Netwerk planning

Bij netwerk­planning is het de kunst om met een minimaal aantal fre­quenties een maximaal aantal gebruikers aan goede verbindingen te helpen. De frequenties mogen el­kaar niet storen en tevens moet er zoveel mogelijk ingespeeld worden op de vraag. Dat alle­maal vraagt om een constante zorg. Soms komen er masten bij en dan moet alles weer her­schikt worden.
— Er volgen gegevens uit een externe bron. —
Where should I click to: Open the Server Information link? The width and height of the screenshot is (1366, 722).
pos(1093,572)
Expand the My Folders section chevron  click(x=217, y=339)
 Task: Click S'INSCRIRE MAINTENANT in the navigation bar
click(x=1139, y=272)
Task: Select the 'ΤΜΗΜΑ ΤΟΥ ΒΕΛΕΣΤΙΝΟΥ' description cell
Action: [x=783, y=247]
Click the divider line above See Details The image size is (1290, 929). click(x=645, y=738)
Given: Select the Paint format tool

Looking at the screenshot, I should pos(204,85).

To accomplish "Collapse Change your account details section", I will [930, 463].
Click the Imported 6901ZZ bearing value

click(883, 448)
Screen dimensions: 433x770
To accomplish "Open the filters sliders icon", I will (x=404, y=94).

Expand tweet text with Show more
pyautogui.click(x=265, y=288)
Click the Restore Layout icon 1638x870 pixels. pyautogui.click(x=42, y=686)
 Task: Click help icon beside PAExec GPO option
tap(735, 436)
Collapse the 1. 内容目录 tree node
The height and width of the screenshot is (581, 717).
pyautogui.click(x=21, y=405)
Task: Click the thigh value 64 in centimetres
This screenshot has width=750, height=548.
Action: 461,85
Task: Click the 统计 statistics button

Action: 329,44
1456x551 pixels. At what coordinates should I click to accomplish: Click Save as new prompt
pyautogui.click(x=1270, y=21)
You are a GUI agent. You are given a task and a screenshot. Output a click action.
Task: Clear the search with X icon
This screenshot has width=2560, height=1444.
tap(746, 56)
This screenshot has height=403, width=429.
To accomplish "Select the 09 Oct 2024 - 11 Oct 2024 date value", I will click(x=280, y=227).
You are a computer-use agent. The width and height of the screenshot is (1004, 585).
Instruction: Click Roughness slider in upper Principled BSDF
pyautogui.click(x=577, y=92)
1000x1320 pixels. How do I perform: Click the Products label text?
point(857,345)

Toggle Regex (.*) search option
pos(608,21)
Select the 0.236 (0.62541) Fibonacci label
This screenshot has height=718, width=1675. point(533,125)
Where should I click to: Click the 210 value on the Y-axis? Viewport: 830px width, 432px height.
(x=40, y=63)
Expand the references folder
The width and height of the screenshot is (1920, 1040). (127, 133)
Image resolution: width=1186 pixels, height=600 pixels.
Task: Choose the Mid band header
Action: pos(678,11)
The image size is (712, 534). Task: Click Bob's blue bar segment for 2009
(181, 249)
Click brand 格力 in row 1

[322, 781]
Als uitgangspunt kiest men een opstelpunt (zendmast) met door­gaans drie antennes, die drie sectoren rondom aanstralen. Zo'n antenne kun je ook zender noemen en zo'n sector ook cell. Zender, antenne, sector en cell zijn dan gewoon inwisselbare be­grippen. In een bijbeho­rende kaart worden deze sectoren schetsma­tig ingetekend als drie zeshoeken rond een cen­traal midden, de zend­mast met de drie zenders. Vanuit dit concept is het nu mogelijk steeds meer zeshoeken en opstelpunten aan één te rijgen tot een soort tegel­vloer, de dekkings­kaart. Een waarschuwing is hier op zijn plaats. De tegelgrootte beperkt de reikwijdte van de antennes niet. Die is vaak veel groter. Dat is ook wel nodig; omdat er maar rond 24 abonnees op een zender passen, worden abonnees soms over tegels heen ge­tild naar antennes verderop op de tegelvloer. De netwerkplanning moet dat proces optimaliseren.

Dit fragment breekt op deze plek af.